Le critiche delle opposizioni: "Governo nel caos, sbaglia tutto sulle accise"
"Sui carburanti un governo nel caos riesce nell'impresa piu' difficile: sbagliare sempre il tempo delle decisioni", attacca Davide Faraone, vicepresidente di Italia Viva. "Quando non c'era alcuna emergenza, ha scelto con la legge di Bilancio di aumentare le accise, gravando su famiglie e imprese. Oggi, nel pieno di una crisi internazionale, con il conflitto in Iran e il ministro Salvini che parla di scorte in esaurimento entro maggio, decide di fare l'esatto contrario: abbassa le accise fino al 22 maggio, incentivando i consumi proprio mentre le risorse scarseggiano. Un cortocircuito logico prima ancora che politico. Ma c'è di più. Il taglio viene applicato indistintamente a tutti, senza alcun criterio di equità.
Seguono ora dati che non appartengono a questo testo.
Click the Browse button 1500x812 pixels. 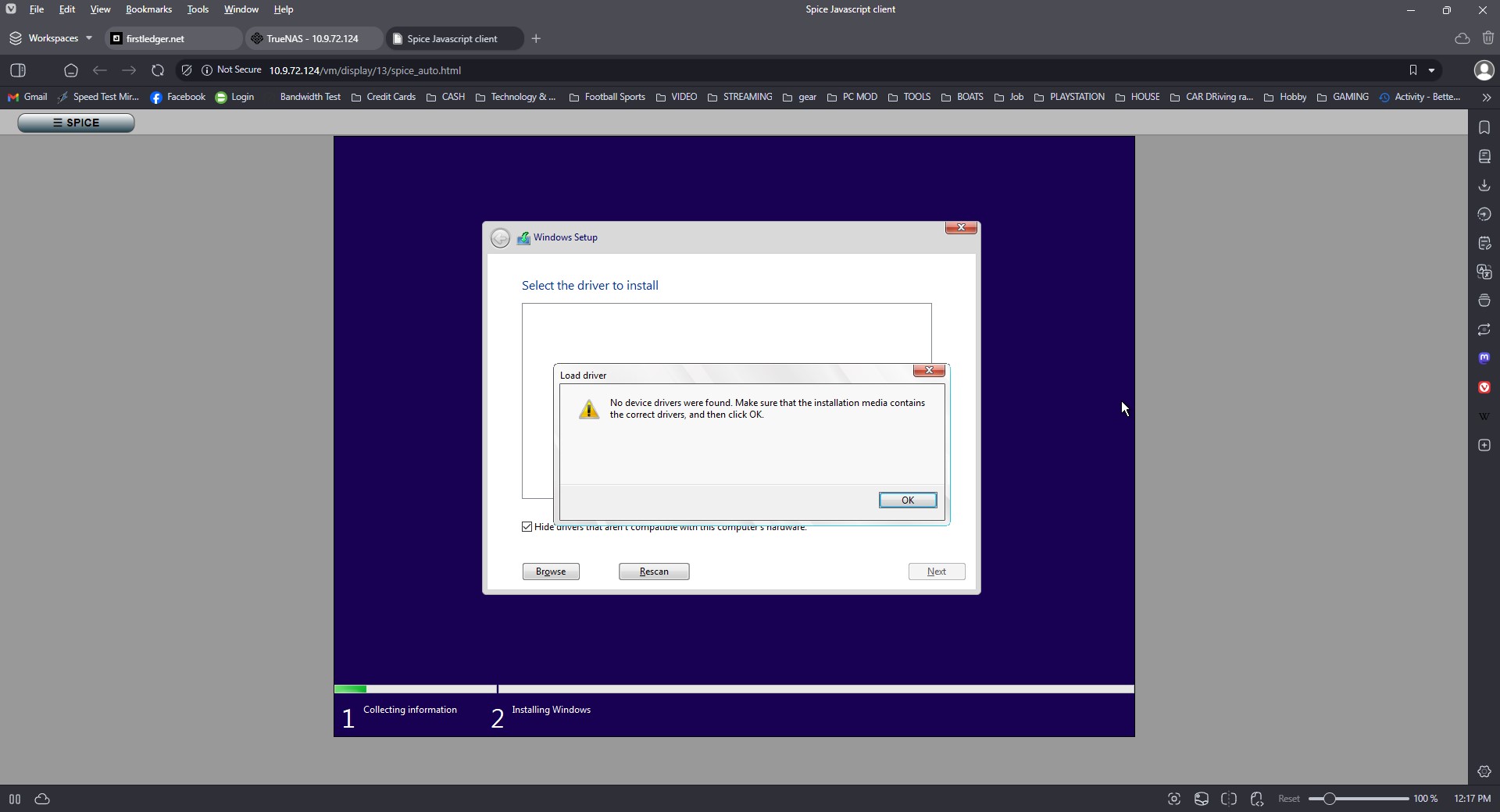coord(551,572)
Dal lavoratore che fatica ad arrivare a fine mese a chi fa il pieno alla Ferrari. Una redistribuzione al contrario: si usano risorse pubbliche per ridurre il prezzo anche a chi non ne ha alcun bisogno. Si tratta della solita strada più facile e più sbagliata: propaganda oggi, problemi domani".
Anche secondo il M5s l'intervento sulle accise è sbagliato, perché è "l'ennesima misura tampone, parziale e propagandistica", dice il senatore Mario Turco, vicepresidente del Movimento 5 Stelle e componente della commissione d’inchiesta sulle banche. "Non riporterà i prezzi ai livelli precedenti allo scoppio della guerra e non affronta il vero nodo: chi paga il conto. La riduzione dello sconto sulla benzina, che passa da circa 24 centesimi a soli 5 centesimi al litro più IVA, mentre il diesel mantiene un beneficio più alto, intorno ai 20 centesimi più IVA, produce un intervento squilibrato e insufficiente. Il risultato sarà che milioni di automobilisti continueranno a pagare prezzi elevati alla pompa. Ma l’aspetto più grave riguarda le coperture. Il Governo non mette risorse vere a carico di chi in questi anni ha beneficiato della crisi energetica. Usa invece maggiori entrate IVA e somme già affluite al bilancio pubblico: cioè risorse generate anche dal caro carburanti che i cittadini hanno già pagato con prezzi più alti, accise e IVA. In altre parole, la copertura è stata socializzata: pagano famiglie, lavoratori, imprese e consumatori. Ancora una volta il Governo Meloni sceglie di non intervenire sugli extraprofitti delle compagnie petrolifere, che hanno beneficiato delle tensioni internazionali e dell’aumento dei prezzi energetici. Si chiedono altri sacrifici ai cittadini, ma non a chi ha guadagnato dalla crisi. Il Movimento 5 Stelle ritiene necessario un intervento strutturale: sterilizzazione dell’IVA sugli aumenti anomali dei carburanti, annullamento dell’aumento accise deciso dal Governo con l’ultima Legge di bilancio; e una vera tassazione degli extraprofitti energetici e petroliferi per finanziare il sostegno a famiglie, autotrasporto, agenti di commercio, lavoratori pendolari, e imprese. Non si può continuare a fare cassa sul disagio dei cittadini e poi restituire pochi centesimi presentandoli come un favore. Questa non è giustizia fiscale: è una partita di giro pagata dagli italiani".